C. Perform nail care after bathing. D. Trim toenails straight across. E. Wear closed‑toe shoes. Perform nail care after bathing, when toenails are soft and easier to trim. Trim toenails straight across to prevent injury to soft tissue of the toes. Wear closed‑toe shoes to prevent injury to soft tissue of the toes and feet.

A nurse is caring for a client who has blood glucose 52 mg/dL. The client is lethargic but arousable. Which of the following actions should the nurse perform first? A. Recheck blood glucose in 15 min. B. Provide a carbohydrate and protein food. C. Provide 4 oz grape juice. D. Report findings to the provider.

C. Provide 4 oz grape juice. The greatest risk to the client is injury from hypoglycemia; therefore, the priority action the nurse should take is to administer a rapidly absorbed carbohydrate, such as grape juice, takes priority when treating the blood glucose of 52 mg/dL.

A nurse is preparing to administer IV fluids to a client who has diabetic ketoacidosis. Which of the following actions should the nurse take? A. Administer an IV infusion of regular insulin at 0.3 unit/kg/hr. B. Administer an IV infusion of 0.45% sodium chloride. C. Rapidly administer an IV infusion of 0.9% sodium chloride. D. Add glucose to the IV infusion when serum glucose is 350 mg/dL.

C. Rapidly administer an IV infusion of 0.9% sodium chloride. The nurse should rapidly administer an IV infusion of 0.9% sodium chloride, an isotonic fluid, as prescribed to maintain blood perfusion to vital organs.

A nurse is providing teaching to a client who has a new diagnosis of diabetes insipidus. Which of the following client statements indicates an understanding of the teaching? A. "I can drink up to 2 quarts of fluid a day." B. "I will need to use insulin to control my bloo glucose levels." C. "I should expect to gain weight during this illness." D. "Muscle weakness is a symptom of diabetes insipidus."

D. "Muscle weakness is a symptom of diabetes insipidus." Muscle weakness, weight loss, extreme thirst, headache, constipation, and dizziness are manifestations of dehydration that occurs with diabetes insipidus.

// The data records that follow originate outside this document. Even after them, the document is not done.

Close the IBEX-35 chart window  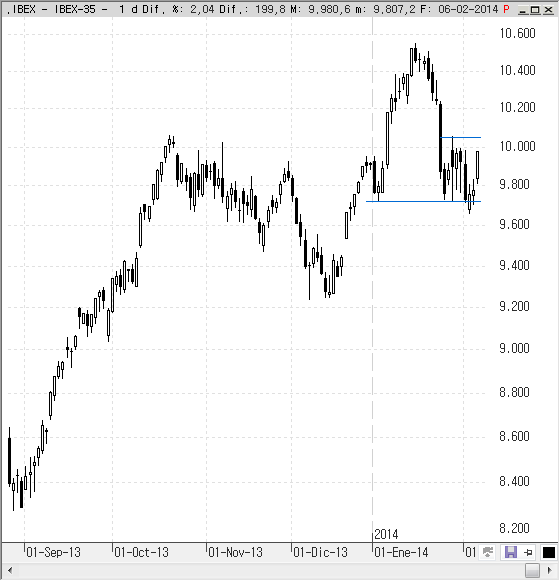click(548, 10)
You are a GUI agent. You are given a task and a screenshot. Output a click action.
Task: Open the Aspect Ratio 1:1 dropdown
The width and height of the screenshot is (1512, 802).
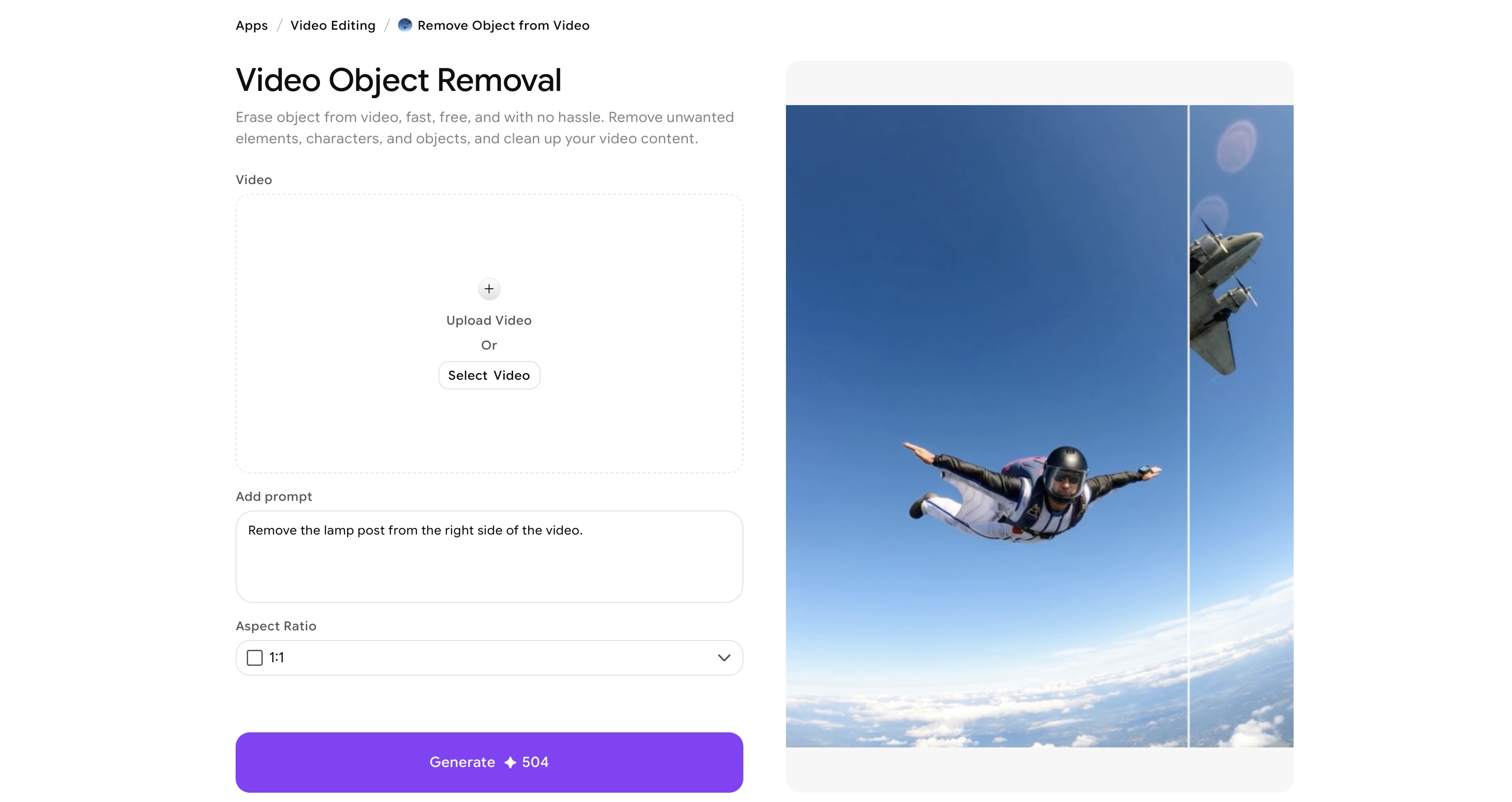[488, 658]
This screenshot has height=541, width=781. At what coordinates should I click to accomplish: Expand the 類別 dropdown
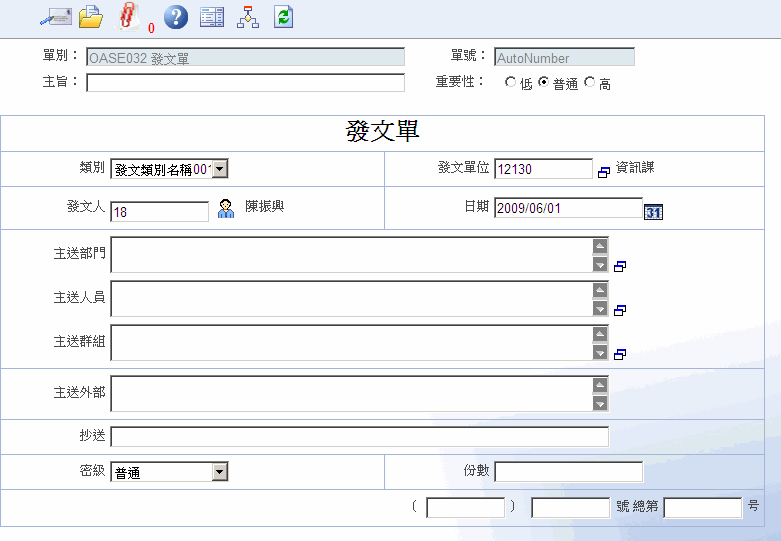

A nurse is planning care for client who has acromegaly and is postoperative following a transsphenoidal hypophysectomy. Which of the following interventions should the nurse include in the plan? A. Maintain the client in a low‑Fowler's position. B. Encourage deep breathing and coughing. C. Encourage the client to brush his teeth when awake and alert. D. Observe dressing drainage for the presence of glucose.

D. Observe dressing drainage for the presence of glucose. The nurse should monitor the drainage to the mustache dressing and observe for the presence of glucose, which would indicate the presence of CSF. Notify the provider if this occurs.